Girls Can't Swim (Les Filles ne savent pas nager) is a 2000 French coming of age drama film. The film had its world premiere at the 2000 Montreal World Film Festival and was released in France on 18 October of that year. It was given a limited theatrical release in the United States on 19 April 2002.

==Plot==
Gwen is a teenager living in a coastal town in Brittany; Lise is her city-living best friend. They meet up each summer as Lise's family visits. This year's visit is different though - Lise is dealing with her distant father's death, and Gwen has become promiscuous with boys, which threatens to affect the girls' friendship.

==Cast==
- Isild Le Besco as Gwen
- Karen Alyx as Lise
- Pascale Bussières as Céline
- Pascal Elso as Alain
- Marie Rivière as Anne-Marie
- Yelda Reynaud as Solange
- Sandrine Blancke as Vivianne
- Julien Cottereau as Frédo
- Dominique Lacarrière as Rose

==Reception==
Stephen Holden of the New York Times said "Girls Can't Swim ultimately lacks the epic dimension of Y Tu Mamá También, but its vision of that awkward age when sex threatens to overwhelm everything else is acute enough to make everyone who has been there squirm with recognition."

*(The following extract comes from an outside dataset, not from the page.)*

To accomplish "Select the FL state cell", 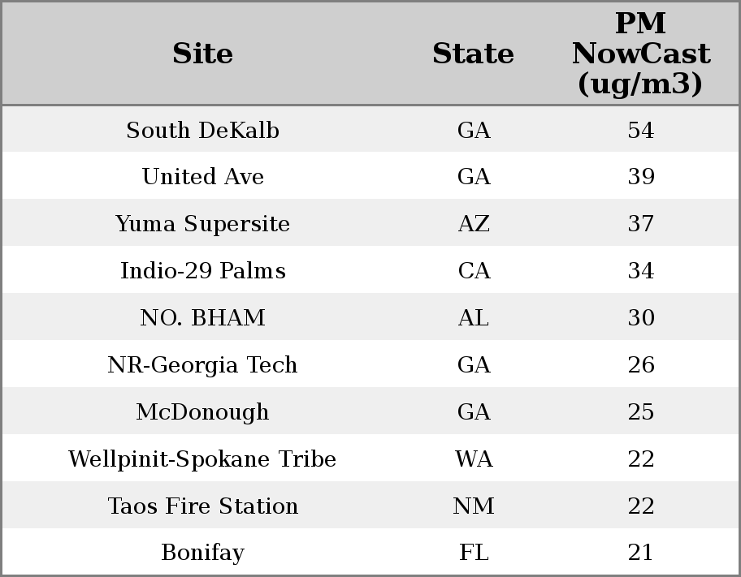I will click(474, 553).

Leslie Camhi of The Village Voice gave a positive review, writing “[Birot’s] film falters when it takes a final, violent turn into melodrama. Until then, though, she captures the deep currents of love and rivalry that make female teen friendships so important and so volatile.”

Jamie Russell of the BBC reviewed the film positively, stating “Sexual politics aside, what makes Girls Can't Swim' so involving is debut filmmaker Anne Sophie-Birot's nicely observed script, which treats its adolescent heroines with a wonderful amount of compassion.”

Paula Nechak of the Seattle Post-Intelligencer said, “Birot delves into subtexts on the principles of transference: the Oedipal attachments to their fathers that the girls renounce in order to gain other love objects. Her exploration of these psychological tenets in the context of modern teen behavior makes for darkly compelling and fresh viewing.”

On the other hand, Charles Taylor of Salon gave a negative review, writing, “Everything about Girls Can't Swim,’ even its passages of sensitive observation, feels secondhand, familiar—and not in a good way.” Roger Ebert gave the film two stars, saying "The phrase ‘coming of age,' when applied to movies, almost always implies sex, but Girls Can't Swim has nothing useful to say about sex (certainly not compared to Catherine Breillat's brilliant Fat Girl from last year), and is too jerky in structure to inspire much empathy from us."

The film has a 71% approval based on 34 reviews on review aggregator website Rotten Tomatoes.